▶ [Dataset excerpts]
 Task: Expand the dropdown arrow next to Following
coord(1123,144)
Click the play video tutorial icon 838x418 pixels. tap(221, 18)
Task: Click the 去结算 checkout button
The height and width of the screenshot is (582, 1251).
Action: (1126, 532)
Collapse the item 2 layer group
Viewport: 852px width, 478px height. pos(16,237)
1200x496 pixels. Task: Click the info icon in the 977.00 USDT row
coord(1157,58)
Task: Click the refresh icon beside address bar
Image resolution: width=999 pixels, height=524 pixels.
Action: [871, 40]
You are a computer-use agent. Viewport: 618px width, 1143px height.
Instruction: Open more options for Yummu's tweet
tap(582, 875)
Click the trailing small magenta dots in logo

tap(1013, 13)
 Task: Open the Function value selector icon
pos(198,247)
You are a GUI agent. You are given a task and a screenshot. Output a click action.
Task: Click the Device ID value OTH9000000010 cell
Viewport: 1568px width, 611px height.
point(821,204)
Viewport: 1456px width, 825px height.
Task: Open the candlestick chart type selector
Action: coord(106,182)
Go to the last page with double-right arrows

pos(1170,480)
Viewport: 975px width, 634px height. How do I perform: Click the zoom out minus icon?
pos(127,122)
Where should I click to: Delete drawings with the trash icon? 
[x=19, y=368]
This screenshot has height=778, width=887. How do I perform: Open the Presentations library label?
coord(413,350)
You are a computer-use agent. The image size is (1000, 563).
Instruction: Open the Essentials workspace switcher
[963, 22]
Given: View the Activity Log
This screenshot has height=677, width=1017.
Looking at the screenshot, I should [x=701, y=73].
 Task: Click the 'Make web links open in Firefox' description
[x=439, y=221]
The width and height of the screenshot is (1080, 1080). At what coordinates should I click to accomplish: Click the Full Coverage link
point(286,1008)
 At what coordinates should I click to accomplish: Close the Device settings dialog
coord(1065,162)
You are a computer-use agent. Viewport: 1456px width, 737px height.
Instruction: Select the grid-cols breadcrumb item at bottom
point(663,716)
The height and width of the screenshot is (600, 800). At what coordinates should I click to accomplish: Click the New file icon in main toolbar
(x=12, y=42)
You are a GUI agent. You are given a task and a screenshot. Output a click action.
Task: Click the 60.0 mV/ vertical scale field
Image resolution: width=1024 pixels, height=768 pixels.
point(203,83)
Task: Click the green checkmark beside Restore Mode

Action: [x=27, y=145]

▶ [EXERCISE BRIEF] Restate word for word the lines above, beginning at the first one and ending at the line that carries "You are a computer-use agent. Viewport: 618px".

▶ [SOLUTION TO THIS EXERCISE]
 Task: Expand the dropdown arrow next to Following
coord(1123,144)
Click the play video tutorial icon 838x418 pixels. tap(221, 18)
Task: Click the 去结算 checkout button
The height and width of the screenshot is (582, 1251).
Action: (1126, 532)
Collapse the item 2 layer group
Viewport: 852px width, 478px height. pos(16,237)
1200x496 pixels. Task: Click the info icon in the 977.00 USDT row
coord(1157,58)
Task: Click the refresh icon beside address bar
Image resolution: width=999 pixels, height=524 pixels.
Action: [871, 40]
You are a computer-use agent. Viewport: 618px width, 1143px height.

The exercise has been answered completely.